What the task requires:
Copy out the lines unchanged, beginning with the line containing "Where should I click to: Click the Proxy" and ending with the line containing "click(1250, 850)", both included.

>> Begin Material provided

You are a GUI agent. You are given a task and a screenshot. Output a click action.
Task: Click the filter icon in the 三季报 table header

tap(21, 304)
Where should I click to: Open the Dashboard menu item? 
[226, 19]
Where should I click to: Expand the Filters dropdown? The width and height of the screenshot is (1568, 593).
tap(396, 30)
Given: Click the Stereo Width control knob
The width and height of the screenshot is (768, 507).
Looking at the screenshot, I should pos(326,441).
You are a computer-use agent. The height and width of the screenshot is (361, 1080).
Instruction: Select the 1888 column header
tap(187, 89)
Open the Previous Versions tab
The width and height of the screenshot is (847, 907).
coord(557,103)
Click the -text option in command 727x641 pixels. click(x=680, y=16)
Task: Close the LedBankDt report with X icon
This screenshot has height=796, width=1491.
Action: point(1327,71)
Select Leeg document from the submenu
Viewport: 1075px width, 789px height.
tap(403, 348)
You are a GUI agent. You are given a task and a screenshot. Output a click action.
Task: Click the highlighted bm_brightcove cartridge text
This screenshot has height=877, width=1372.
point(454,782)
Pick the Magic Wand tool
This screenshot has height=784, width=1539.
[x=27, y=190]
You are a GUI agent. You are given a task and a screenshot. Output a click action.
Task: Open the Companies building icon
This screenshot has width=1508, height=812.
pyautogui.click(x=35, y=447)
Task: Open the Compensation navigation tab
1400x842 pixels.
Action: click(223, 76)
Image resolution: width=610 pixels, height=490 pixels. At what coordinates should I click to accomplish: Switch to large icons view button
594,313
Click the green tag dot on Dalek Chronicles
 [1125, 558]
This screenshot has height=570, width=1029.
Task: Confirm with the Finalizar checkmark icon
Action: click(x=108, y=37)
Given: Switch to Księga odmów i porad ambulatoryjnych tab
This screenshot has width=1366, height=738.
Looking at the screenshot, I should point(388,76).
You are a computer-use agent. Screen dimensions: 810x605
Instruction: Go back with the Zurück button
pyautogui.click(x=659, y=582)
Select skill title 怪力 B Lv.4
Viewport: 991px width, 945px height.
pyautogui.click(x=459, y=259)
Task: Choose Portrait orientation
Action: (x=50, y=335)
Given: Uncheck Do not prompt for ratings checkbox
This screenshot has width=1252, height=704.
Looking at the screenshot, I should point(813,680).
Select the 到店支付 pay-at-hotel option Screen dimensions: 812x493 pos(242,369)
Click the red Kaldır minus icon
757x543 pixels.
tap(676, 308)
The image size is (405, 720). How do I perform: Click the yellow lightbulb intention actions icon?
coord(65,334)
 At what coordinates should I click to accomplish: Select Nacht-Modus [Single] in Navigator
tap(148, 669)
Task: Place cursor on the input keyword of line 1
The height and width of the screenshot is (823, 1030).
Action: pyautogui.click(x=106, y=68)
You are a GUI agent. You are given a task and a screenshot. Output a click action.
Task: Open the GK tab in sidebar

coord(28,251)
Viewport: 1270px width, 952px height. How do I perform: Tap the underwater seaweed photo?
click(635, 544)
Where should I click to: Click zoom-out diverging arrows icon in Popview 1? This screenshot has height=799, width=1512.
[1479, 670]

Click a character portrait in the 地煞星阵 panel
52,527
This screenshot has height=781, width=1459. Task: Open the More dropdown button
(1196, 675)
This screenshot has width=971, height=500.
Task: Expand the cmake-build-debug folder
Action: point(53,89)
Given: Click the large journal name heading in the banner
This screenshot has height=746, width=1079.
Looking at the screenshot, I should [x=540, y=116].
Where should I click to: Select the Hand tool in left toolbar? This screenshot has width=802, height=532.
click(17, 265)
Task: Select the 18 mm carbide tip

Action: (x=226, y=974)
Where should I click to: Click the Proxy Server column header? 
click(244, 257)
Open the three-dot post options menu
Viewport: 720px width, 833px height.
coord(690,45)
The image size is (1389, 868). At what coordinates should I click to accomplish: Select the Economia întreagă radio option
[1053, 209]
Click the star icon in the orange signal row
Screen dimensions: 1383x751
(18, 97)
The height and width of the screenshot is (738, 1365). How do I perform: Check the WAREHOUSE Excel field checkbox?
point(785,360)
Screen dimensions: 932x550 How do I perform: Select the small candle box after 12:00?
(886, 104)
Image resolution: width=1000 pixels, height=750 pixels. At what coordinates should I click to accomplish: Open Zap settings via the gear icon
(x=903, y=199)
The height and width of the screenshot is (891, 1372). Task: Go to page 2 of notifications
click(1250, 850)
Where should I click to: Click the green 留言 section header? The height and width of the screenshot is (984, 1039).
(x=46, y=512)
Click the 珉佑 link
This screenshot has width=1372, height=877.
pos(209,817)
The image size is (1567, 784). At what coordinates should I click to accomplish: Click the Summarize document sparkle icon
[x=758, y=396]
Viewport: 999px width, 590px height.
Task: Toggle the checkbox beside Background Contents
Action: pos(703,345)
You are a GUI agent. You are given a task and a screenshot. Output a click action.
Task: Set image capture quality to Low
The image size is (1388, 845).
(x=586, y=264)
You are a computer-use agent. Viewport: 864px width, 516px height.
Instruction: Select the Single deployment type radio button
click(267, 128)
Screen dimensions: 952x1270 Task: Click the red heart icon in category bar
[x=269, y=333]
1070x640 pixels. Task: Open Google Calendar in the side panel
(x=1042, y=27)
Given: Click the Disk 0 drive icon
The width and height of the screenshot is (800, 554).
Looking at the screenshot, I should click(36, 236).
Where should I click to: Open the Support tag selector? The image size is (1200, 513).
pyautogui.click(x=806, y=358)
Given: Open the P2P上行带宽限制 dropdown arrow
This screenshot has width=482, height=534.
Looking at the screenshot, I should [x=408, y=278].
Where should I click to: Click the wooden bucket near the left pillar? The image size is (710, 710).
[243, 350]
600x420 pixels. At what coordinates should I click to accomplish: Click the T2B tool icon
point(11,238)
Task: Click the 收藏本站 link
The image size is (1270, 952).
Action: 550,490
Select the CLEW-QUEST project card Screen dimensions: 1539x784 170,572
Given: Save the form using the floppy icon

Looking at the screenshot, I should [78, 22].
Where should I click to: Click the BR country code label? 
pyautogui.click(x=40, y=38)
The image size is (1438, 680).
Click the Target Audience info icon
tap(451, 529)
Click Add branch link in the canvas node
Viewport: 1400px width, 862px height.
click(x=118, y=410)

>> End Material provided

Solved exercise:
Where should I click to: Click the Proxy Server column header? 
click(244, 257)
Open the three-dot post options menu
Viewport: 720px width, 833px height.
coord(690,45)
The image size is (1389, 868). At what coordinates should I click to accomplish: Select the Economia întreagă radio option
[1053, 209]
Click the star icon in the orange signal row
Screen dimensions: 1383x751
(18, 97)
The height and width of the screenshot is (738, 1365). How do I perform: Check the WAREHOUSE Excel field checkbox?
point(785,360)
Screen dimensions: 932x550 How do I perform: Select the small candle box after 12:00?
(886, 104)
Image resolution: width=1000 pixels, height=750 pixels. At what coordinates should I click to accomplish: Open Zap settings via the gear icon
(x=903, y=199)
The height and width of the screenshot is (891, 1372). Task: Go to page 2 of notifications
click(1250, 850)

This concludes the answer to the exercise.